▸ **Request**
Rewrite the records starting with the line that contains "At what (x,y)" and going on through the line that contains "Looking at the", replacing "coordinate pair" with "point" and leaving everything else unchanged. Omit the pictures from your answer.

▸ **Data to use**

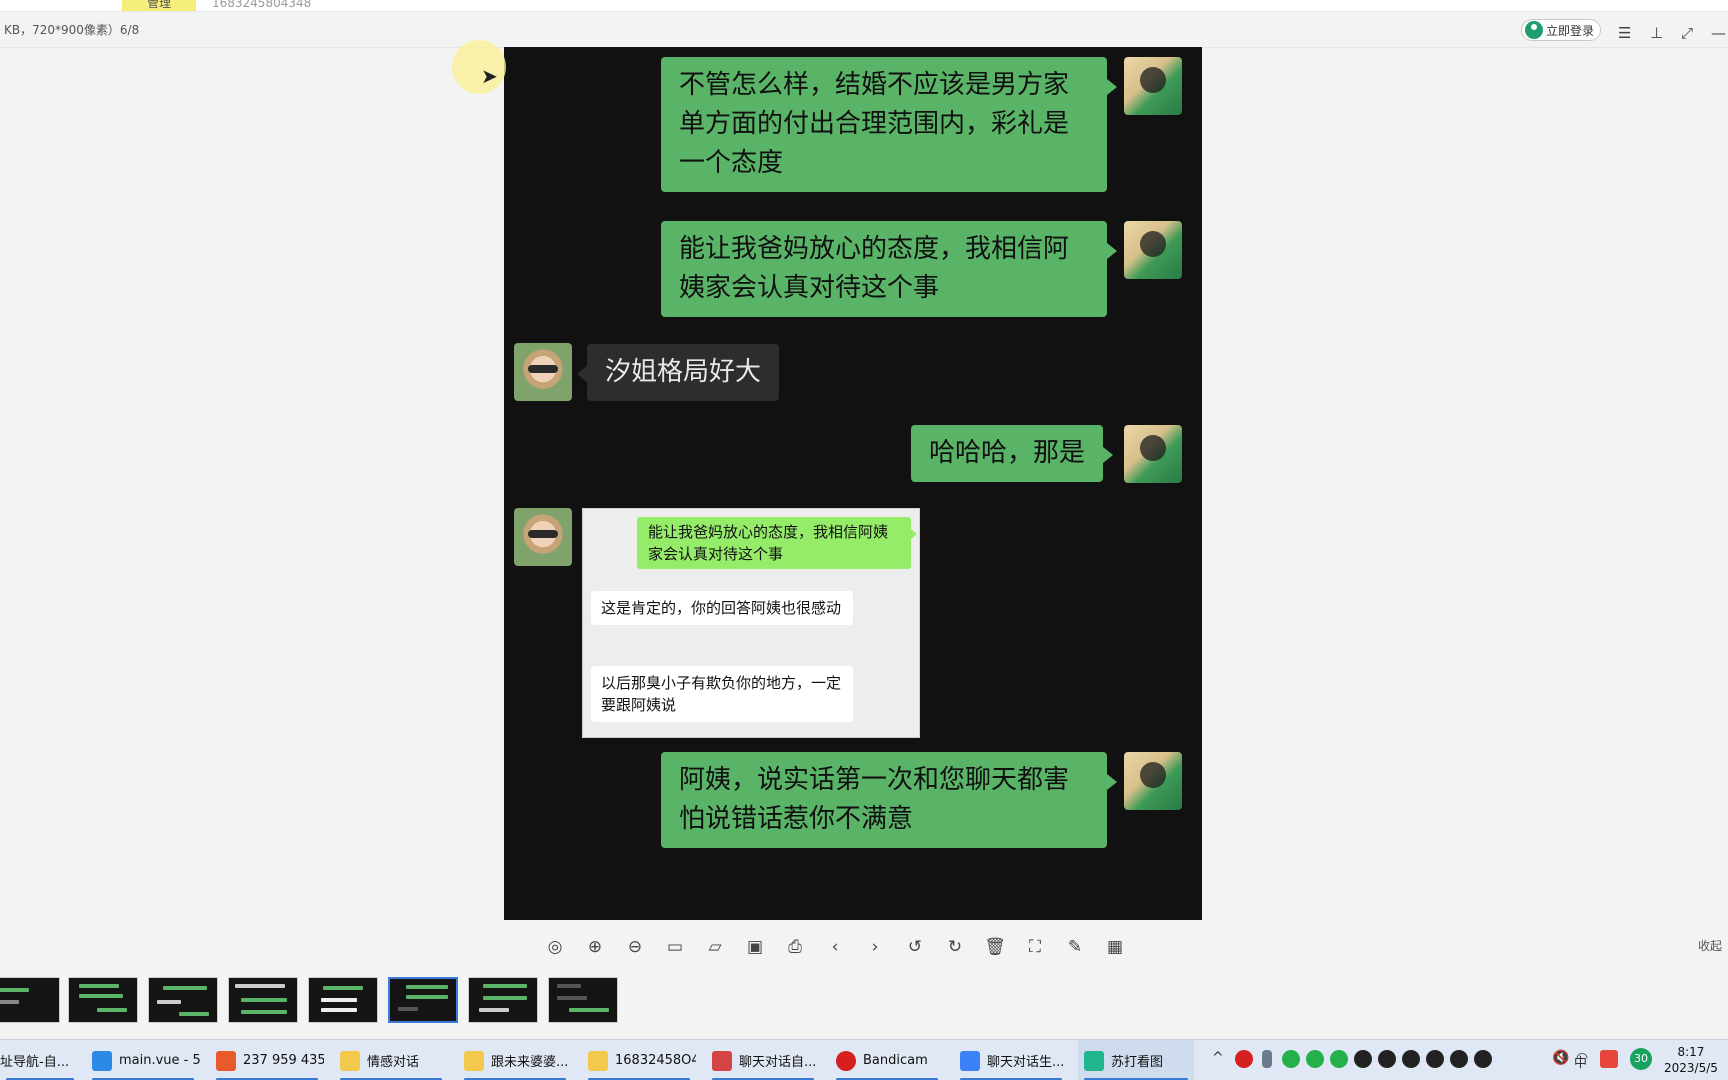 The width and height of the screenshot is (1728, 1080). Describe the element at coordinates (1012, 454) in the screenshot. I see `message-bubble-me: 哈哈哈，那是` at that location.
==
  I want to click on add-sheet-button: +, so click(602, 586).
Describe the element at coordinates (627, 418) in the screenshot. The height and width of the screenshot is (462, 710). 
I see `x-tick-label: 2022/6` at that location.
---
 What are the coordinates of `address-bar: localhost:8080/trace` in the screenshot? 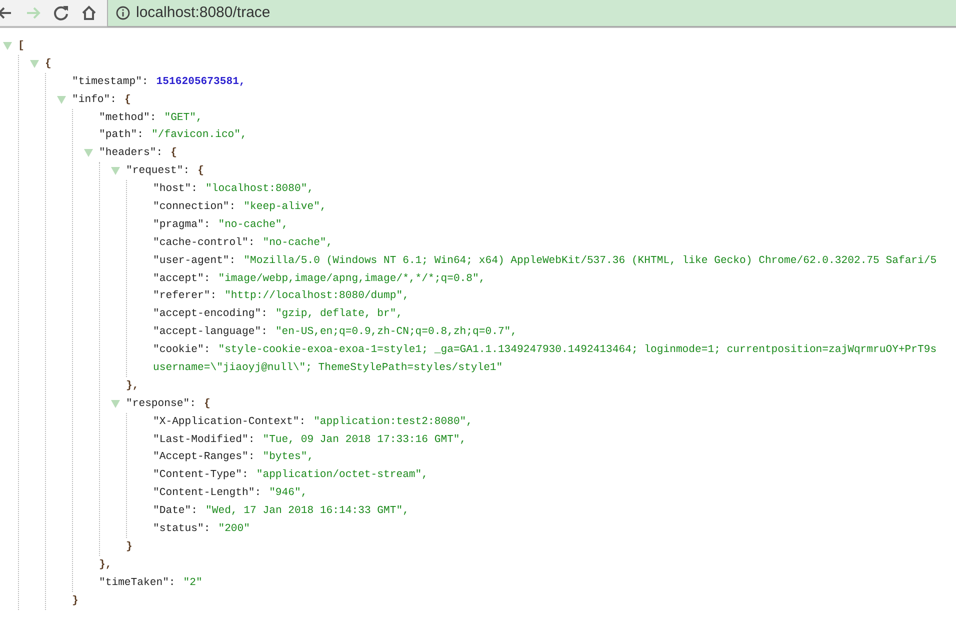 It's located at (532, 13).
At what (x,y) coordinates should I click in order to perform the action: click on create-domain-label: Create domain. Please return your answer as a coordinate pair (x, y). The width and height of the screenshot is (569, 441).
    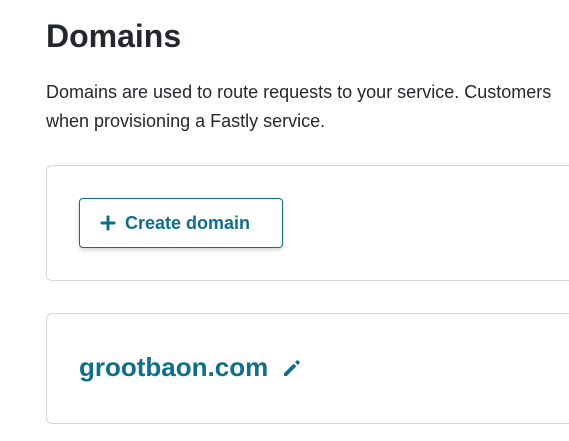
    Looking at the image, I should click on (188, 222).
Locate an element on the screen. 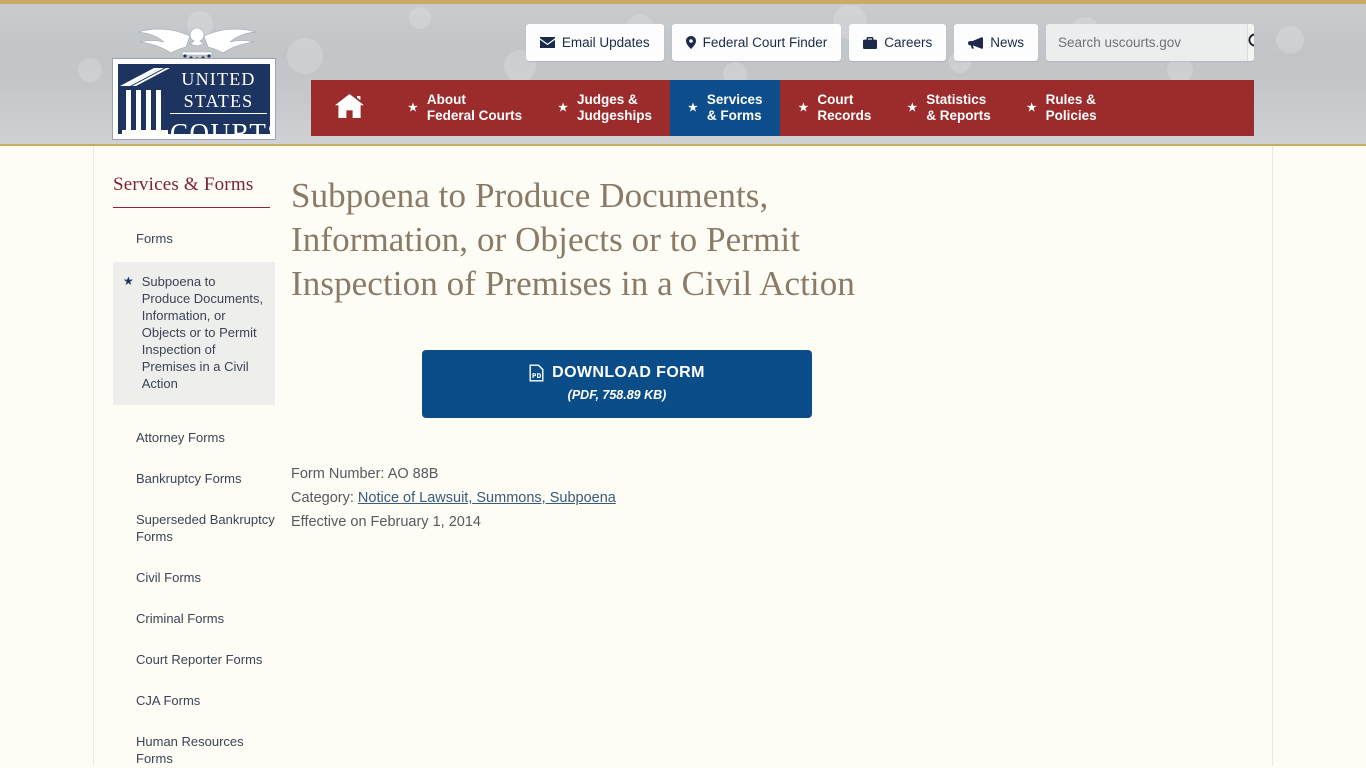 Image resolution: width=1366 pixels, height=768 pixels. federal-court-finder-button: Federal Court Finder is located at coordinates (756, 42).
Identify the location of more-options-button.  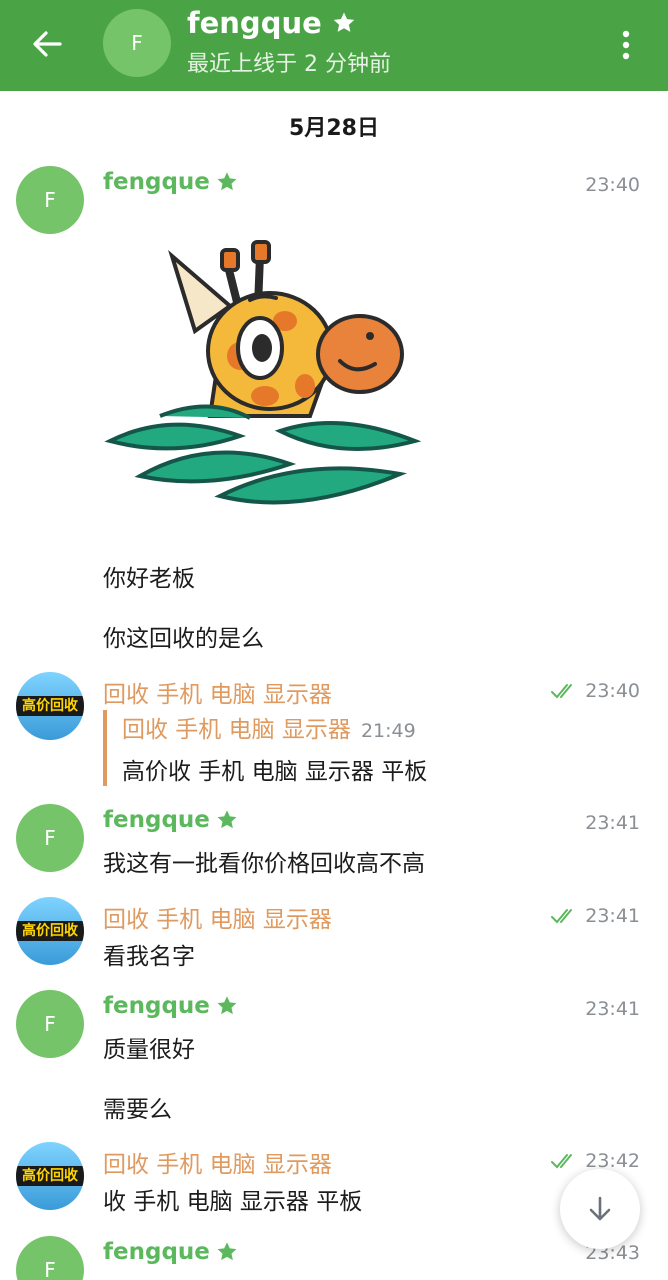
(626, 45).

▸ **Answer for the task**
At what (x,y) coordinates should I click in order to perform the action: click on create-domain-label: Create domain. Please return your answer as a point (x, y). The width and height of the screenshot is (569, 441).
    Looking at the image, I should click on (188, 222).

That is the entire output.